The intellectual rigor behind the look at prison reform is from the Texas Public Policy Institute, which has promoted rethinking of sentences for years and has found interested listeners from Texas Governor Rick Perry to former Virginia Attorney General Ken Cuccinelli. "So many of the people I consider my fellow conservatives think that government can't do anything right," said Cuccinelli at the group's oyster-and-cocktails reception. "When it comes to justice they don't think it can do anything wrong."

It's telling that the Koch Brothers are lending support to the Coalition for Public Safety, which is trying to bring together the left and the right on criminal justice issues. It wasn't one of Rand Paul's biggest applause lines, but he got claps for discussing the case of Kalief Browder, who spent three years in New York's Rikers Island prison without trial.

Grover Norquist, the well-known head of Americans for Tax Reform, has also been a supporter of the justice reform movement. It's all a far cry from when Republicans ran as being tougher on crime than Democrats. Much of the 1988 presidential election turned on the first George Bush making his opponent seem weak on crime, for instance. Republicans are moving to a new place.

When it comes to marijuana decriminalization and legalization, they're not as far along. At CPAC, the candidates denounced Colorado's recent legalization of cannabis. But at CPAC's exhibition area, the move to legalize seems to have more buzz, no pun intended.

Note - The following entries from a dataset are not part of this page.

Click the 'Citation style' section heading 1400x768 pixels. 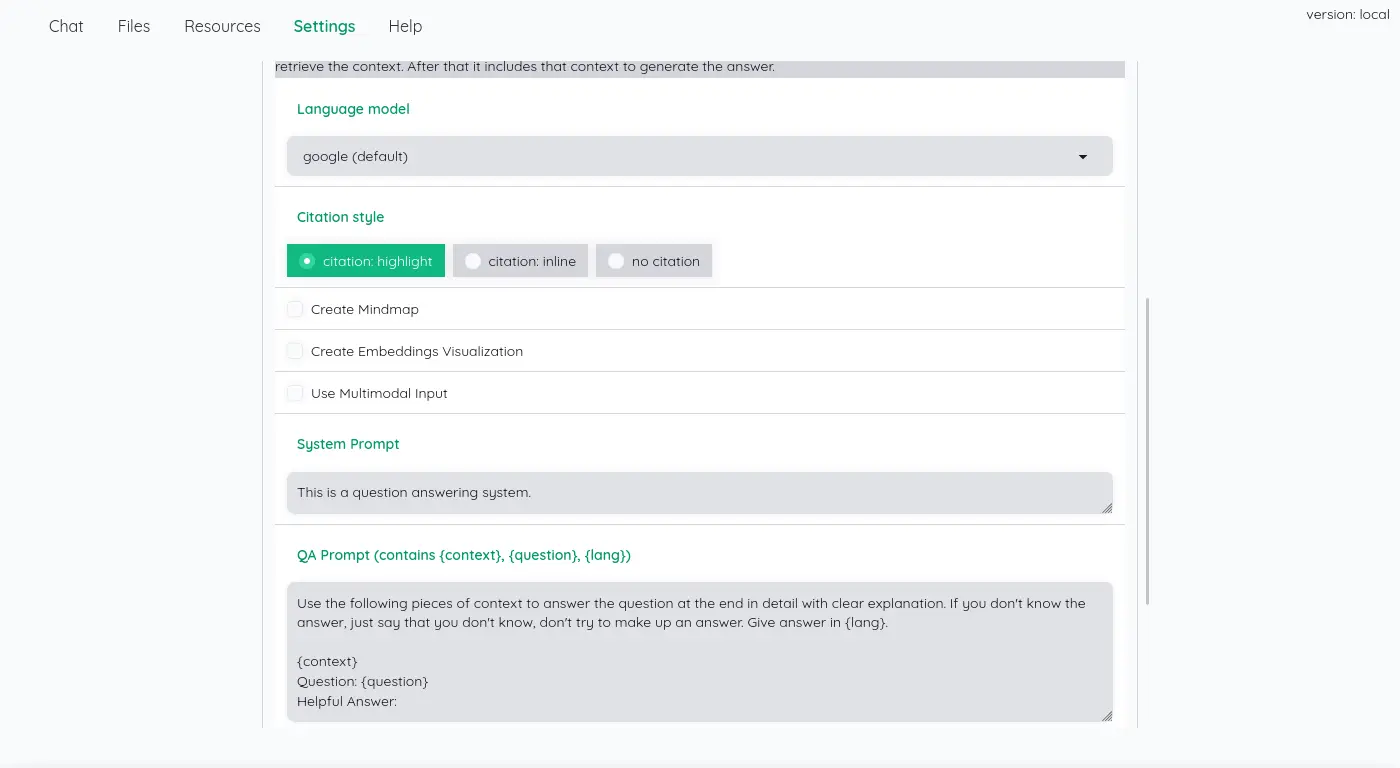click(x=340, y=217)
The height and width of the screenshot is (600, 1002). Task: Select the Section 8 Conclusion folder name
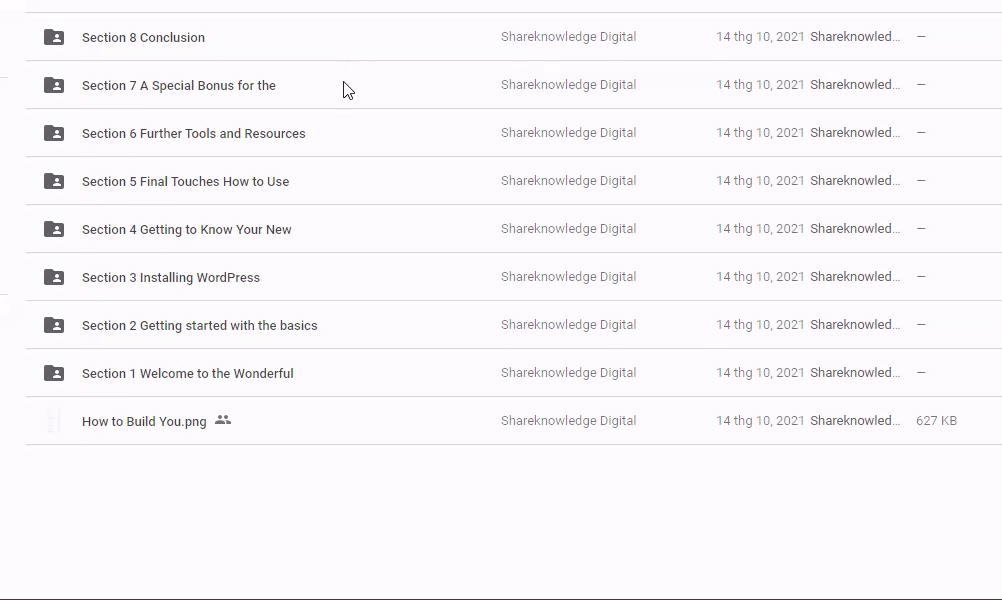(x=143, y=38)
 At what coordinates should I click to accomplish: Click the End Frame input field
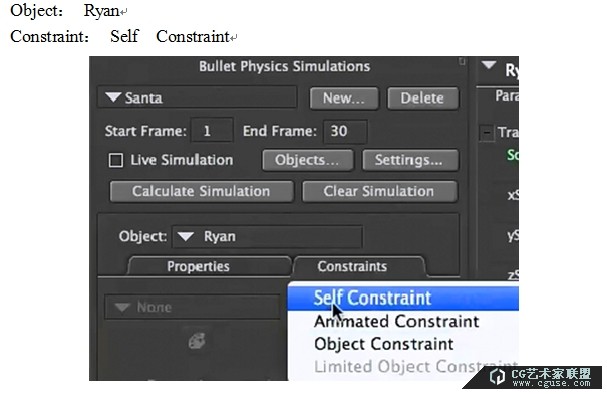345,131

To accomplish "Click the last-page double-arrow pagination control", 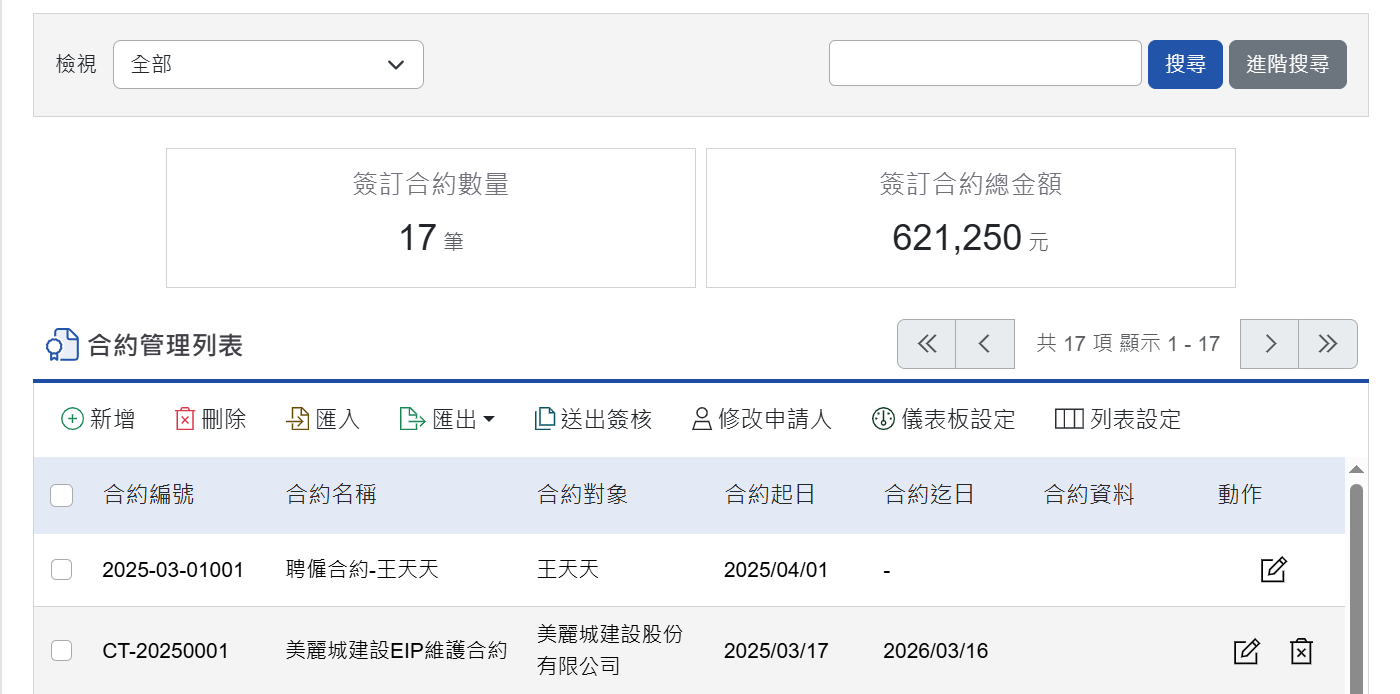I will click(1328, 343).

I spoke with Ann Lee who started Republicans Against Marijuana Prohibition after her son was left a paraplegic following a car accident in 1990. It proved incredibly difficult to get medical marijuana, and the tragedy made her an activist. She's makes free-market and other arguments to fight against a prohibition she considers to be an unadulterated overreach by big government. "Prohibition is not what Republicans should be for," she said. Her group's slogan--Marijuana Saves Lives and Prohibition Destroys Them--is a long way from being embraced by either party, but at 80 she says she feels the wind is at her back. "It's changing," she says.